§ Brief: Gather every line below that contains the word "width", and copy each of those lines out.

§ Rows from a dataset:
»»

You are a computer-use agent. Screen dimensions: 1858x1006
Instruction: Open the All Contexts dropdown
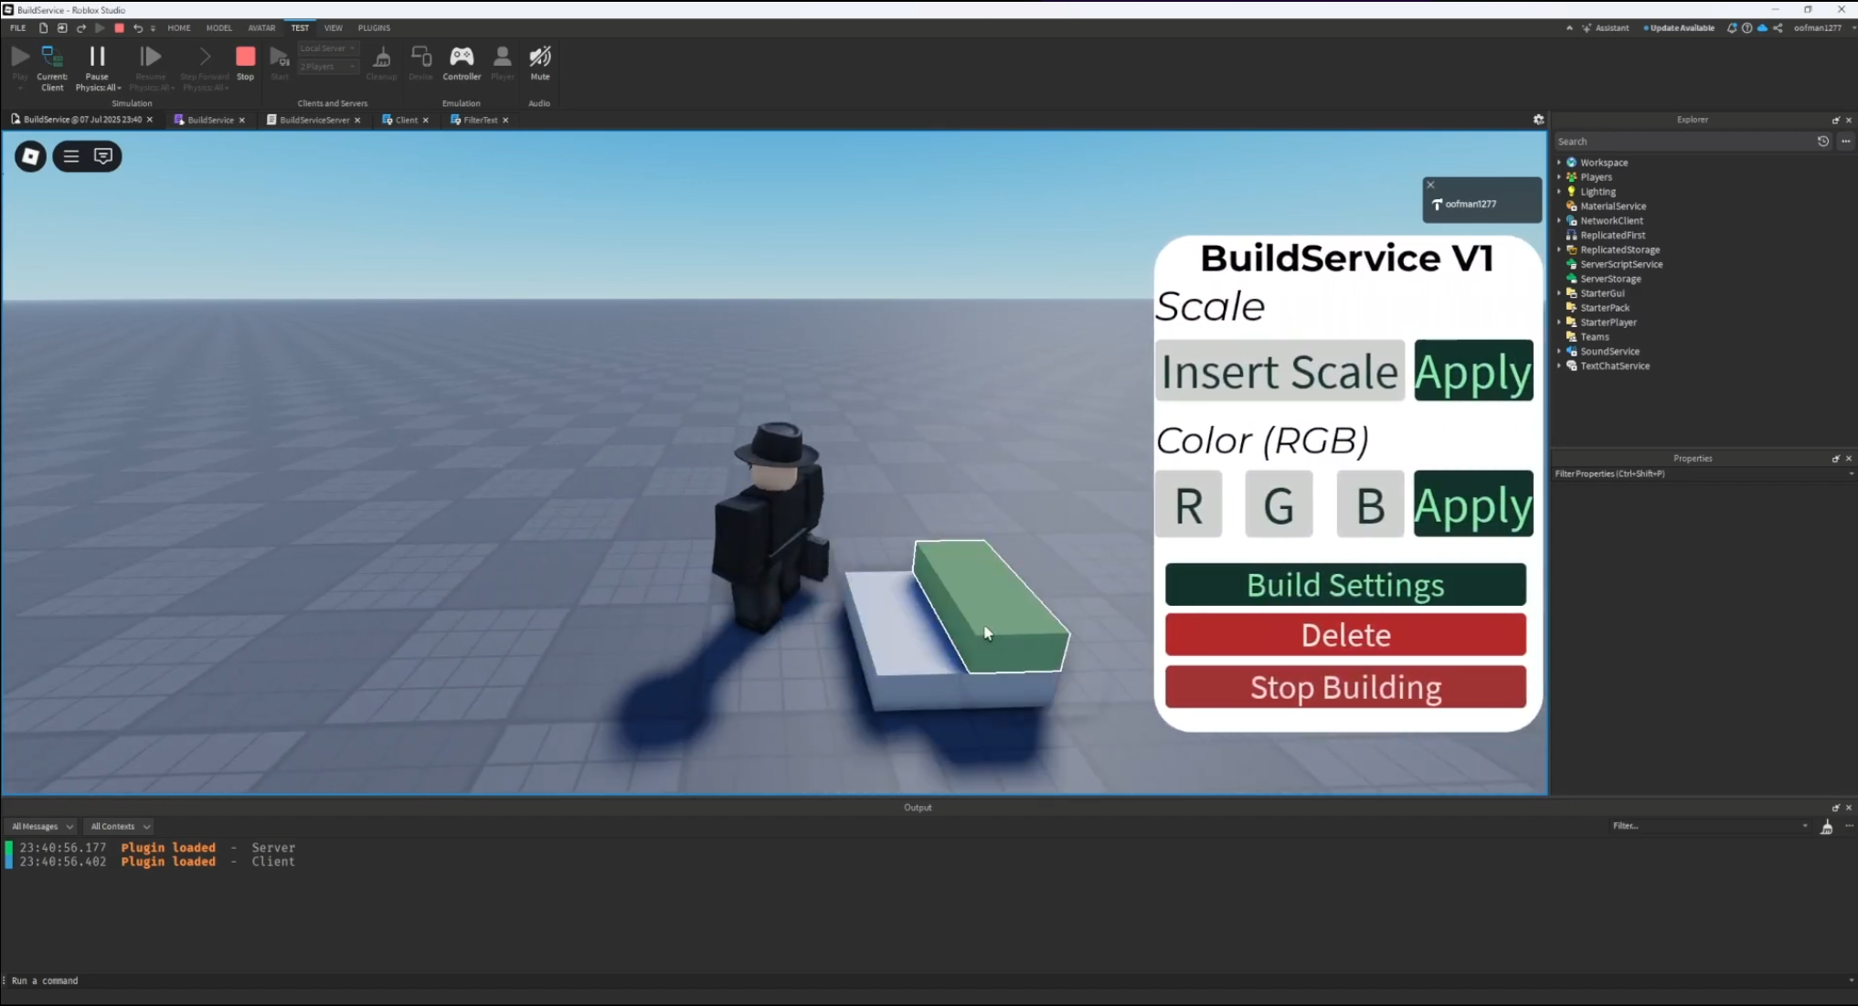click(x=120, y=826)
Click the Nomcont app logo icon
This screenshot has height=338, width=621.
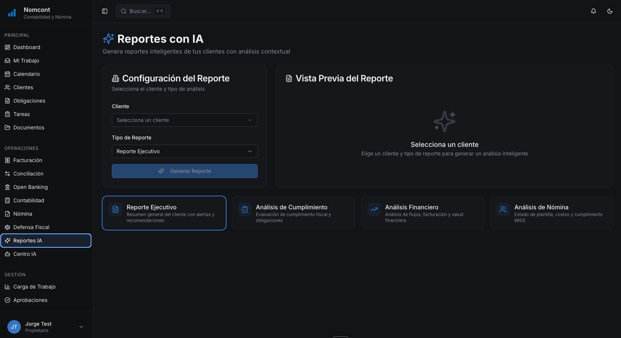12,13
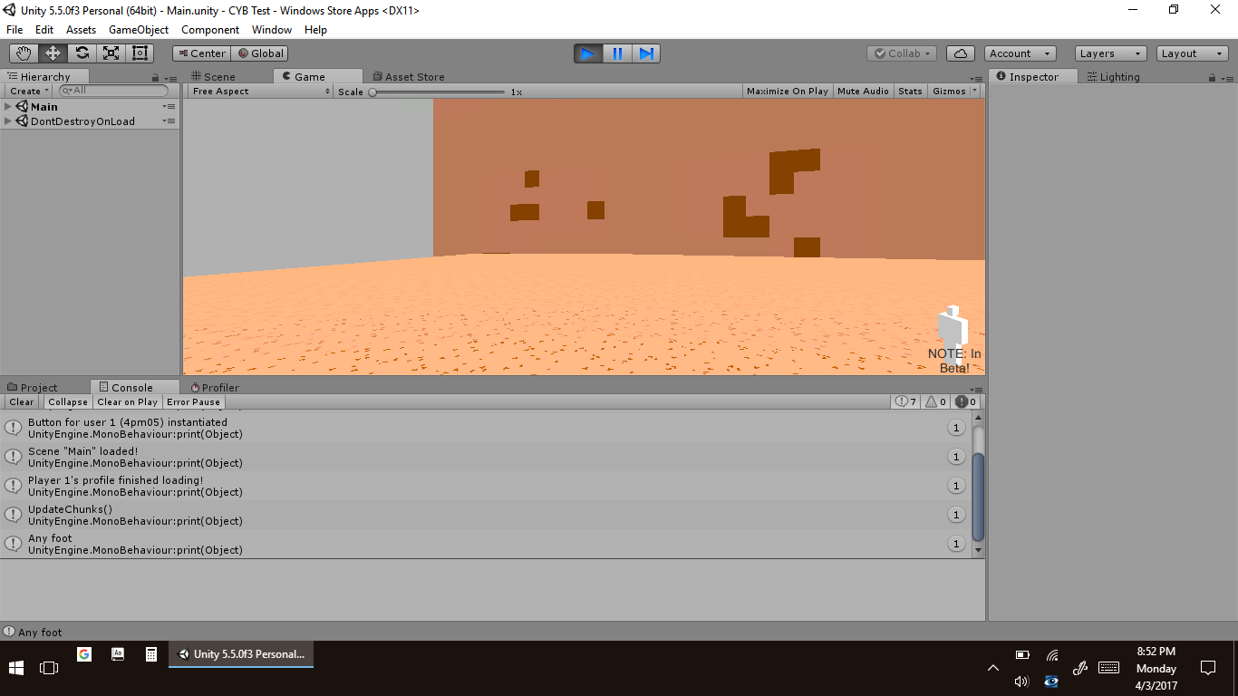Click the Game view Scale slider
This screenshot has width=1238, height=696.
click(x=437, y=92)
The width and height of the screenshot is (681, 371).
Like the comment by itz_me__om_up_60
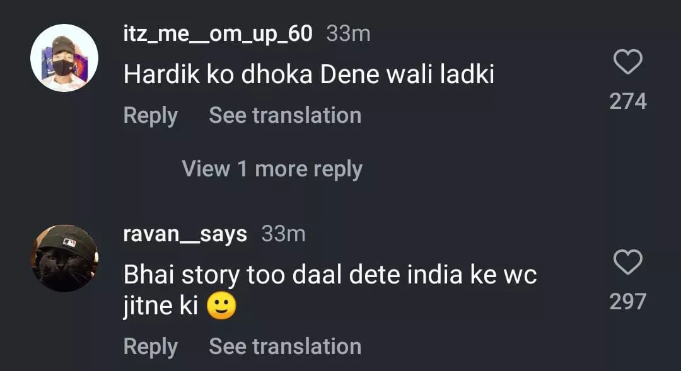click(x=627, y=62)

««

§ Finished exercise:
This screenshot has height=338, width=621.
This screenshot has width=1238, height=696.
The width and height of the screenshot is (681, 371).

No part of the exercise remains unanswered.